China’s Global Governance Initiative was the centerpiece, offering not just lofty principles but concrete tools: grants, concessional credit, expanded scholarships, vocational training workshops, and new regional security centers. The Tianjin Declaration reinforced sovereignty, multipolarity, and non-interference, while rejecting bloc politics and unilateral coercion. The symbolism was thick—marking 80 years since the end of World War II and the founding of the United Nations—but so too was the substance. Twenty-four outcome documents and new institutions underscored that the SCO is no longer content to be dismissed as a talk shop. It is evolving into a platform with financial, educational, and security levers that can shape the regional order.

For Pakistan, the summit presented a set of opportunities that are both immediate and long-term. Beijing’s RMB 2 billion in grants this year and RMB 10 billion in credit lines over three years are real avenues for development if Islamabad can prepare shovel-ready projects. Officials have signaled interest in packaging initiatives in water management, agriculture, and health to qualify. The idea of rebranding CPEC’s Special Economic Zones as SCO pilot projects is also being floated, which could broaden their appeal beyond China and attract investment from Russia, Central Asia, and Iran. But these opportunities will slip away if they are approached with the same habit of announcing projects without preparation that has plagued Pakistan’s past.
The education and skills component is equally critical. With millions of out-of-school children and industries facing chronic workforce shortages, the doubling of SCO scholarships, the creation of a PhD track in advanced technologies, and the rollout of Luban vocational workshops offer a chance to reset Pakistan’s human capital trajectory. Yet competition will be fierce. Central Asian states are already moving to secure these slots. If Pakistan delays, it risks being outpaced by peers who are better prepared to capture the benefits.
Security cooperation, too, carries both symbolic and practical weight. By tying trade corridors to SCO’s new security centers, Islamabad can lower the risk premiums that inflate costs for exporters and investors. The linkage between security and commerce has long been underappreciated in Pakistan’s policymaking; Tianjin underscored that one cannot be separated from the other. The SCO’s Regional Anti-Terrorist Structure provides joint exercises and intelligence sharing that can complement Pakistan’s existing security architecture and strengthen its claim as a responsible stakeholder in Eurasian stability.
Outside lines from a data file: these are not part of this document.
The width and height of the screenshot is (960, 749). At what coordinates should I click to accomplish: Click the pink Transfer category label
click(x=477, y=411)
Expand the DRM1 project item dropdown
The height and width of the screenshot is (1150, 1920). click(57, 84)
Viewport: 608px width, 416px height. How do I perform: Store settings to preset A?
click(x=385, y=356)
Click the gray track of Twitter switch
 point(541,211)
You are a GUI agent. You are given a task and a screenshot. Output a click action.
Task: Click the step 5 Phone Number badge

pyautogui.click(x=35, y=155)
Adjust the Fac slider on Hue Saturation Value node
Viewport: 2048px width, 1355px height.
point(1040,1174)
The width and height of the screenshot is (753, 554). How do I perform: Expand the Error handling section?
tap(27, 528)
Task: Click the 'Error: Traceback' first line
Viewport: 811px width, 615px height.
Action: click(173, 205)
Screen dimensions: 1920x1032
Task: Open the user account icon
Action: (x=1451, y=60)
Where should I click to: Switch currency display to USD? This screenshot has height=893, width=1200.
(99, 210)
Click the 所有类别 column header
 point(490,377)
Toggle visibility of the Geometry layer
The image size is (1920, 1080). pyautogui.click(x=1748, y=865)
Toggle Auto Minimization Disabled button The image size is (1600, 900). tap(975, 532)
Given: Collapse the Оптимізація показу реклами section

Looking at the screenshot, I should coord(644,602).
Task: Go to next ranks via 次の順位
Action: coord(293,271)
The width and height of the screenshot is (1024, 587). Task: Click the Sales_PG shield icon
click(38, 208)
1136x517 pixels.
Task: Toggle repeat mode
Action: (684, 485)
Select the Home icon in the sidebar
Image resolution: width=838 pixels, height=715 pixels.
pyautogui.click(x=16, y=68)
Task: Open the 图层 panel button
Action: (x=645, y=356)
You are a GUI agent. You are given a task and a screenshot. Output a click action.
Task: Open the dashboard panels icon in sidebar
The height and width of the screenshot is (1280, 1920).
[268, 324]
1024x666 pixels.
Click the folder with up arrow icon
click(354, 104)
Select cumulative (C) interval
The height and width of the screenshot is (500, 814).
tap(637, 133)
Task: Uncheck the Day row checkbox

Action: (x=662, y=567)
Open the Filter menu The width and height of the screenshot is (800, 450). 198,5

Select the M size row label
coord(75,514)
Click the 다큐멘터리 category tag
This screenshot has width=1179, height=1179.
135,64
But Tianjin also exposed vulnerabilities. The optics mattered. Narendra Modi’s images with Xi Jinping and Vladimir Putin highlighted India’s ability to play multiple sides, while Pakistan appeared peripheral. Even the possibility of a symbolic handshake between Modi and Shehbaz Sharif—something that could have subtly reshaped atmospherics—never materialized. In an era where perception can shape investment flows and diplomatic leverage, Pakistan cannot afford to ignore the importance of optics.
The deeper risk lies in Islamabad’s persistent gap between opportunity and execution. Without disciplined follow-up, the pledges secured at Tianjin will remain headlines rather than results. There is also the danger of overdependence on China at a time when the U.S.–China rivalry is intensifying. A Pakistan that ties itself too tightly to one pole risks losing the strategic flexibility that multipolarity is supposed to offer. Equally problematic is the continued reliance on emotional narratives—“eternal enmity” or “all-weather friendship”—that cloud the pursuit of hard interests.
The SCO summit made one fact clear: the world’s major players know how to separate narrative from interest. India can spar with China on the Himalayan border and still sit across the table in Tianjin. Russia can support India in BRICS while simultaneously courting Pakistan for energy exports. China can reassure Pakistan of its support while warming ties with New Delhi. This is diplomacy as it is practiced by states that prioritize interests over emotions.

For Pakistan, the lesson is stark. National narratives may have value, but when they are detached from national interest they become hollow slogans. The discipline of diplomacy lies in protecting and advancing interests even when emotions, history, or domestic politics suggest otherwise. The SCO offers Islamabad financing, skills development, and security partnerships. But without preparation, delivery, and a shift in mindset, these opportunities will remain unrealized.
The Tianjin summit will be remembered as a moment when the SCO transitioned from being a ceremonial platform to a tools-based organization shaping Eurasia’s future. For Pakistan, the choice is simple but profound: to remain trapped in narratives or to embrace interests as the ultimate narrative. The stakes are high, because in a multipolar order, those who fail to act are not just left behind—they are forgotten.